Saved entries
------------

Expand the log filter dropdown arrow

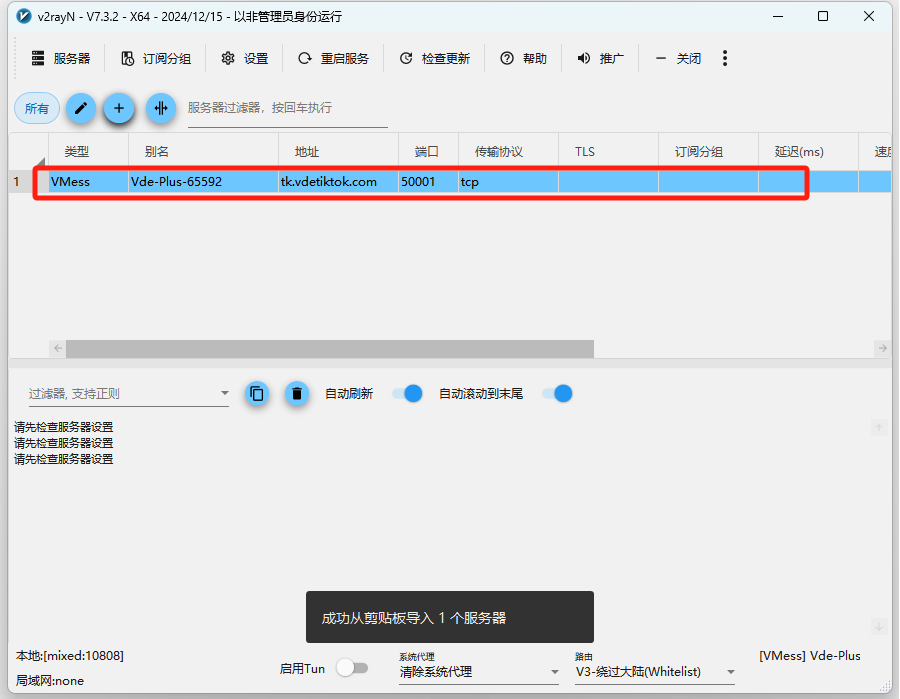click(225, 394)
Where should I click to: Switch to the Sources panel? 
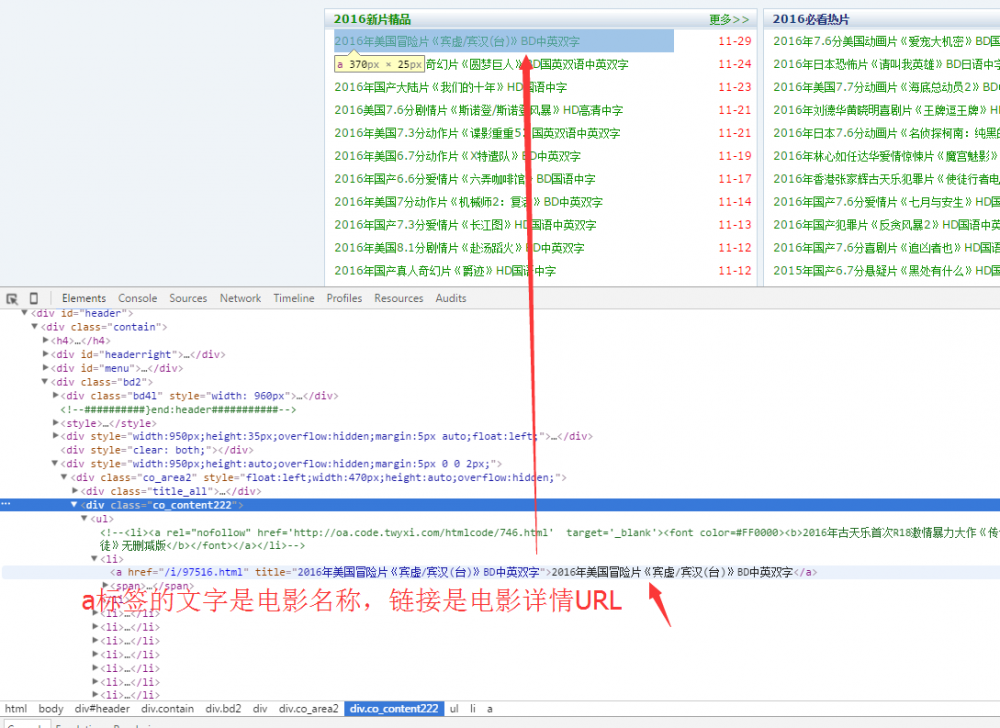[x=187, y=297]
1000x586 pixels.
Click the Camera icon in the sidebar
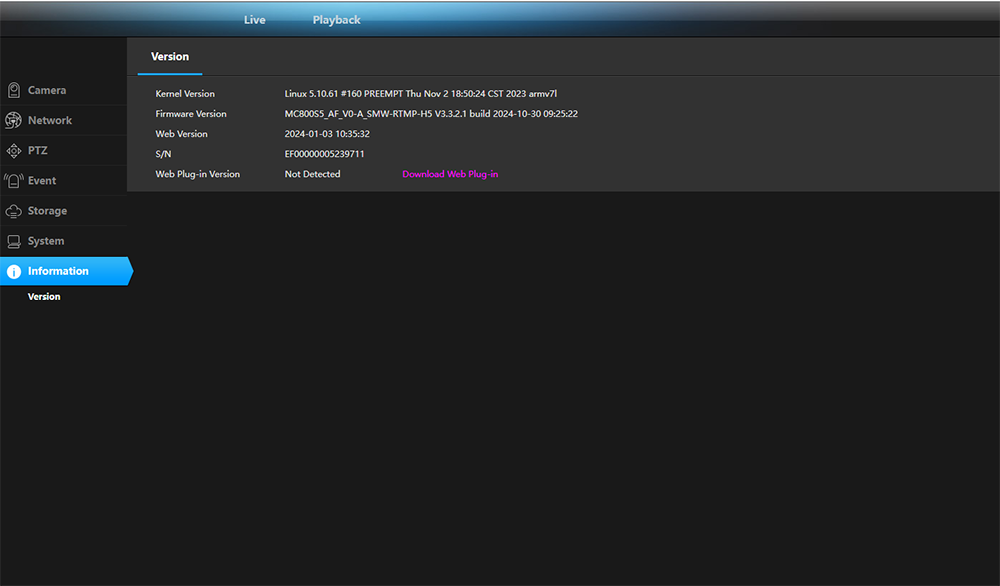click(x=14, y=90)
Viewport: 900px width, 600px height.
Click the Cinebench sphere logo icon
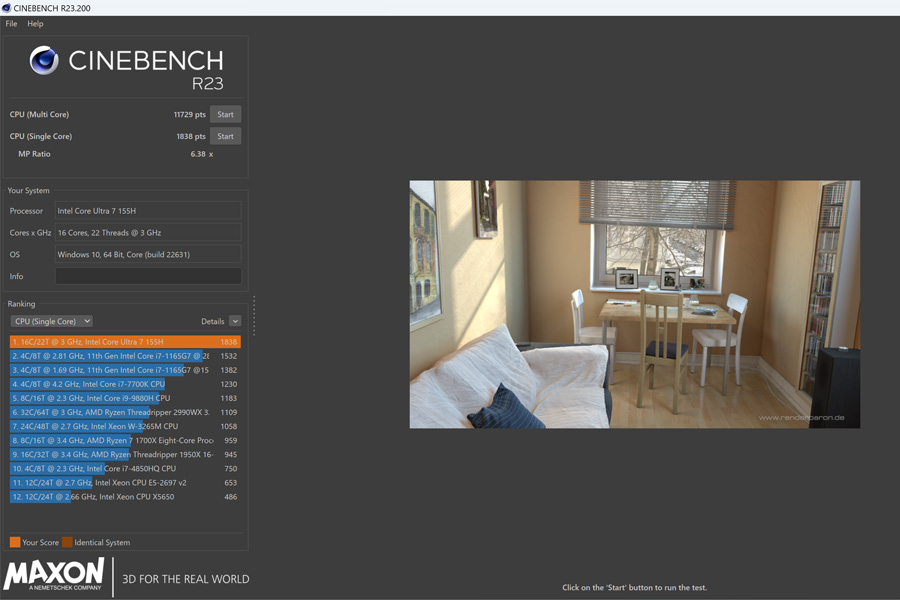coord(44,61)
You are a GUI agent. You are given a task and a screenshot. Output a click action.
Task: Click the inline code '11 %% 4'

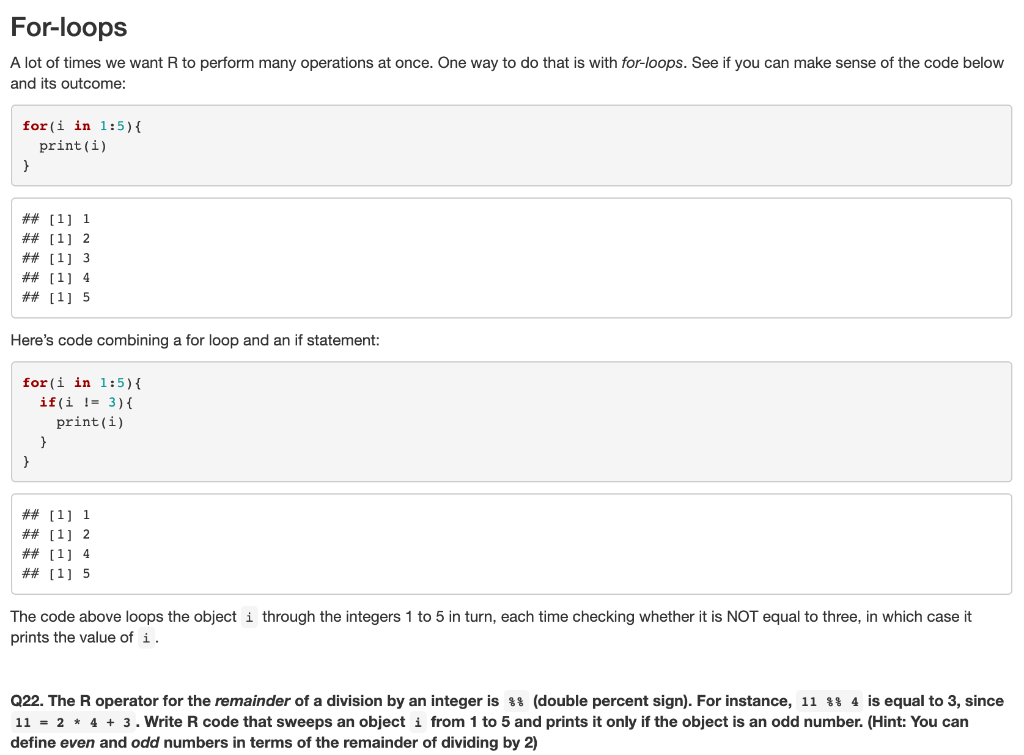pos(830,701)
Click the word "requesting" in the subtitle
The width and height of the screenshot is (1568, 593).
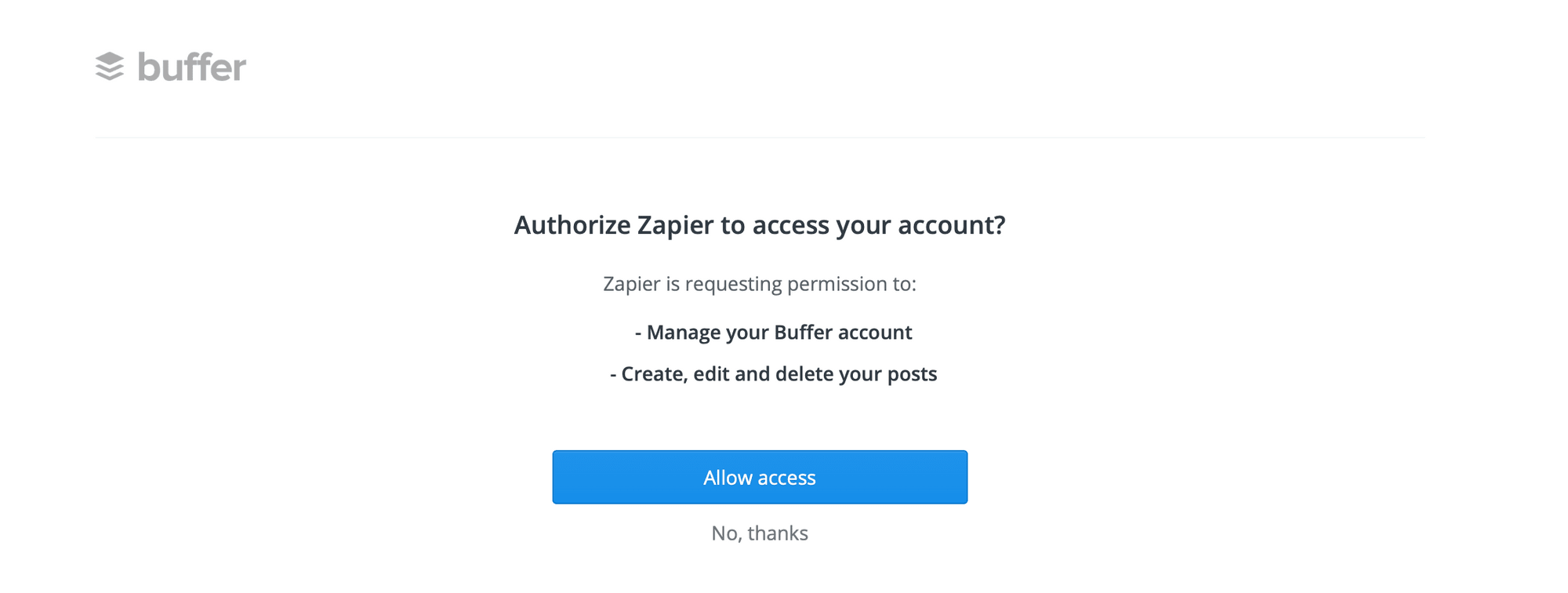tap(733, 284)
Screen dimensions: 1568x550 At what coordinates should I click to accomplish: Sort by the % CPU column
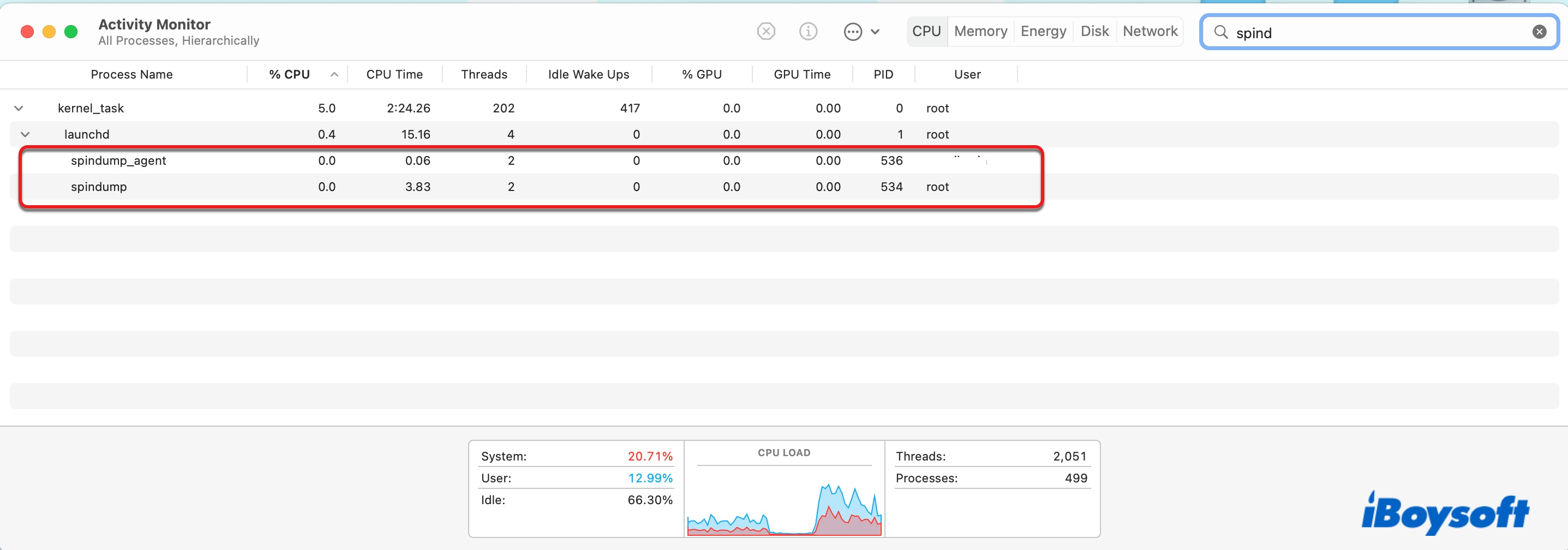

------------

_The problem_: An unchanged copy of the data, images excluded, is all that should be given.

_Answer space_:
Expand the log filter dropdown arrow

click(225, 394)
Where should I click to: Switch to the Sources panel? 
[x=187, y=297]
1000x586 pixels.
Click the Camera icon in the sidebar
click(x=14, y=90)
Viewport: 900px width, 600px height.
Click the Cinebench sphere logo icon
coord(44,61)
You are a GUI agent. You are given a task and a screenshot. Output a click action.
Task: Click the inline code '11 %% 4'

pos(830,701)
Click the word "requesting" in the subtitle
The width and height of the screenshot is (1568, 593).
tap(733, 284)
Screen dimensions: 1568x550 At what coordinates should I click to accomplish: Sort by the % CPU column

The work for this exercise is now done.